### [TASK OBJECTIVE]
Rewrite the entries from the line that contains "479x683 pixels." through the line that contains "click(259, 15)" as a JSON list of strings, with one string for each line and blank lines left out.
-- start of ENTRIES SUPPLIED --
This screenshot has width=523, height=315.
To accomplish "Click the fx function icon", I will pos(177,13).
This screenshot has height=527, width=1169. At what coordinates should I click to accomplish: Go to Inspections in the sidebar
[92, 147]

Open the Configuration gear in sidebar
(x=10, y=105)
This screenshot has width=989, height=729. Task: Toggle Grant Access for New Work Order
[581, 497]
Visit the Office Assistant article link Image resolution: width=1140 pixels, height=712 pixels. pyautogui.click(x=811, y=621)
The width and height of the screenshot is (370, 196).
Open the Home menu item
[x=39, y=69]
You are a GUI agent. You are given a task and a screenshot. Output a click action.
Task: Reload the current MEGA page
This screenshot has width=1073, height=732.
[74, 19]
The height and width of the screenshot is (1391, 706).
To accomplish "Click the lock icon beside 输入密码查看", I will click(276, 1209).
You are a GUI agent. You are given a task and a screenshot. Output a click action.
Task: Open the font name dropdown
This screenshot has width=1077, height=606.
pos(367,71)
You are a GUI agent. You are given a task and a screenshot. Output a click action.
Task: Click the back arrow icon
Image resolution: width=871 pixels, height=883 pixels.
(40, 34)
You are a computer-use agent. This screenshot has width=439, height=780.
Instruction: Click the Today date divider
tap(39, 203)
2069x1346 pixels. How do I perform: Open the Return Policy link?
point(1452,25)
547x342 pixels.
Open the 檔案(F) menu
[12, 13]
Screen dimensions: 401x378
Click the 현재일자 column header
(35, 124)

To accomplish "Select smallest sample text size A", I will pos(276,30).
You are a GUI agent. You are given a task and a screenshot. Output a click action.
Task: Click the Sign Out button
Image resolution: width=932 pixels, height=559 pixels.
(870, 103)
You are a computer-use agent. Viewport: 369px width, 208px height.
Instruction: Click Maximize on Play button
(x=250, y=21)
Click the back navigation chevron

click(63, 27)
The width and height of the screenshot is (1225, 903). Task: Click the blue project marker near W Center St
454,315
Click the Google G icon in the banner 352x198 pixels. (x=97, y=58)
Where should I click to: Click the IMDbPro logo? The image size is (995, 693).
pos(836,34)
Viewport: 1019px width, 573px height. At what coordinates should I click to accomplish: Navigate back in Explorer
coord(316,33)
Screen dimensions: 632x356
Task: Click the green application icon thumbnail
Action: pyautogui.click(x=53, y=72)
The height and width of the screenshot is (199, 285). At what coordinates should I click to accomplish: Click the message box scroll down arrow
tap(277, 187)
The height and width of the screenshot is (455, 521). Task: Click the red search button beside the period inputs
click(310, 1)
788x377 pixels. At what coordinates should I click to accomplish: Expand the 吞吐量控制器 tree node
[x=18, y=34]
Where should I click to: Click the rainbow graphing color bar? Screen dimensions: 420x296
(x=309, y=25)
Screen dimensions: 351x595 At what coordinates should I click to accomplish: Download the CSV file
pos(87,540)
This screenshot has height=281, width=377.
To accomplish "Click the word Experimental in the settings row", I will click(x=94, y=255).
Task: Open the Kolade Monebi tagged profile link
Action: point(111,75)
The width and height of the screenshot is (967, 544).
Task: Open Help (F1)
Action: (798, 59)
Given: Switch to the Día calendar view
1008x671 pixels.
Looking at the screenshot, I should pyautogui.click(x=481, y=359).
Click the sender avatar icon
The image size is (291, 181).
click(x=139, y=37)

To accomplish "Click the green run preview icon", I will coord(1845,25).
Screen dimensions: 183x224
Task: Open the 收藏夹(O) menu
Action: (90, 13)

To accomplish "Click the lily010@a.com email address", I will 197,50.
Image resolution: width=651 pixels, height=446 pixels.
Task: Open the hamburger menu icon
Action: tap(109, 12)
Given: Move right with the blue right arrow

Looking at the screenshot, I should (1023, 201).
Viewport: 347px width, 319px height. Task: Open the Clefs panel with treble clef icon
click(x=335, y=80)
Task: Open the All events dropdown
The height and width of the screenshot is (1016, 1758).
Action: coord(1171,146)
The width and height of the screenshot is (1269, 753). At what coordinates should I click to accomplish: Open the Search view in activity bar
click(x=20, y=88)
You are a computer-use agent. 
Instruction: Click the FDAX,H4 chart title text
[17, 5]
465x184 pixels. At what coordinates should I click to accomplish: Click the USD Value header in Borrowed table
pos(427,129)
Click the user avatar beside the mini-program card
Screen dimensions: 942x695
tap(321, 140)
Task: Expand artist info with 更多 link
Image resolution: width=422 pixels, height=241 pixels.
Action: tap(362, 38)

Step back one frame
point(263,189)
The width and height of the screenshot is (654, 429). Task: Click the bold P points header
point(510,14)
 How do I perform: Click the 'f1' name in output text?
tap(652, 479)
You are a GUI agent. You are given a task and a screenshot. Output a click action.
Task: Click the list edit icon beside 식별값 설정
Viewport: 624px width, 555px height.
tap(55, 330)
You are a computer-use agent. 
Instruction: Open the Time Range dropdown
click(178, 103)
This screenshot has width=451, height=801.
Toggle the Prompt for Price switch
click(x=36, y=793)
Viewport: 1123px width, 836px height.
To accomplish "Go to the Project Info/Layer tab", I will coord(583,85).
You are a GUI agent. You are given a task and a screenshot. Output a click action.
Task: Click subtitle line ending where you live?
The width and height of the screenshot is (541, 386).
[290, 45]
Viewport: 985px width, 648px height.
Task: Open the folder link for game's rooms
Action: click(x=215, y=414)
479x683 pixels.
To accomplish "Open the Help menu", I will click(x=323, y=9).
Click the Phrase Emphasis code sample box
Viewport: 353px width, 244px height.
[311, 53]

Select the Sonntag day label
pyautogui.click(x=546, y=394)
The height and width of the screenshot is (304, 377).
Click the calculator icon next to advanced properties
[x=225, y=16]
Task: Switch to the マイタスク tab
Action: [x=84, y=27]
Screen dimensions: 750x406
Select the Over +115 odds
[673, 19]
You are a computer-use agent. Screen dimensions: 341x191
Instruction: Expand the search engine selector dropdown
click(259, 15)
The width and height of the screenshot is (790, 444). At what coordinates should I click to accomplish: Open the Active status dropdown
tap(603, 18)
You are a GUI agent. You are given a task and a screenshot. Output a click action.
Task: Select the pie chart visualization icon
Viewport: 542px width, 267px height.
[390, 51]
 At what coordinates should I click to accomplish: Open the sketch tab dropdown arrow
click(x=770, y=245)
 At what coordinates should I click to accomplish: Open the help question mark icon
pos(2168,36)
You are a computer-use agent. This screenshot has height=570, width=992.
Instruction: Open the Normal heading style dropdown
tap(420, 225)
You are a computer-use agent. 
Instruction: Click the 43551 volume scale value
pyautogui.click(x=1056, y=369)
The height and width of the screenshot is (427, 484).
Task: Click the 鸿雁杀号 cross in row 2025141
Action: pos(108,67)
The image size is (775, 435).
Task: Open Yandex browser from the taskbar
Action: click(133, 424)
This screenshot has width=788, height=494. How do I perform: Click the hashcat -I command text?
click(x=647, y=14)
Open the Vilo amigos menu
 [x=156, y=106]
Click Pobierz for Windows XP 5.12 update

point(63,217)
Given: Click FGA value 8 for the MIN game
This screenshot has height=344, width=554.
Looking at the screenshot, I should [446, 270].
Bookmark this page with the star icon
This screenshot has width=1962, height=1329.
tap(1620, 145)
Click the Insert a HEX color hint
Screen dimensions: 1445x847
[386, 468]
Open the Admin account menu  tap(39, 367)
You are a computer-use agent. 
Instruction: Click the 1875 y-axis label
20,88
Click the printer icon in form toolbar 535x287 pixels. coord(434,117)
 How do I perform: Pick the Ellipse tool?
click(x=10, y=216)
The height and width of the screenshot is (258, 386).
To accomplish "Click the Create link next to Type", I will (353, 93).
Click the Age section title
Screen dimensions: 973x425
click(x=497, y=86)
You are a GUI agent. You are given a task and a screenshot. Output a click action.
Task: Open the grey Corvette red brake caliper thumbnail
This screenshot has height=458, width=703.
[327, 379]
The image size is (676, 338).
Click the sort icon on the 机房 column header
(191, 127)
-- end of ENTRIES SUPPLIED --
### [SOLVED EXERCISE]
[
  "479x683 pixels.",
  "To accomplish \"Open the Help menu\", I will click(x=323, y=9).",
  "Click the Phrase Emphasis code sample box",
  "Viewport: 353px width, 244px height.",
  "[311, 53]",
  "Select the Sonntag day label",
  "pyautogui.click(x=546, y=394)",
  "The height and width of the screenshot is (304, 377).",
  "Click the calculator icon next to advanced properties",
  "[x=225, y=16]",
  "Task: Switch to the マイタスク tab",
  "Action: [x=84, y=27]",
  "Screen dimensions: 750x406",
  "Select the Over +115 odds",
  "[673, 19]",
  "You are a computer-use agent. Screen dimensions: 341x191",
  "Instruction: Expand the search engine selector dropdown",
  "click(259, 15)"
]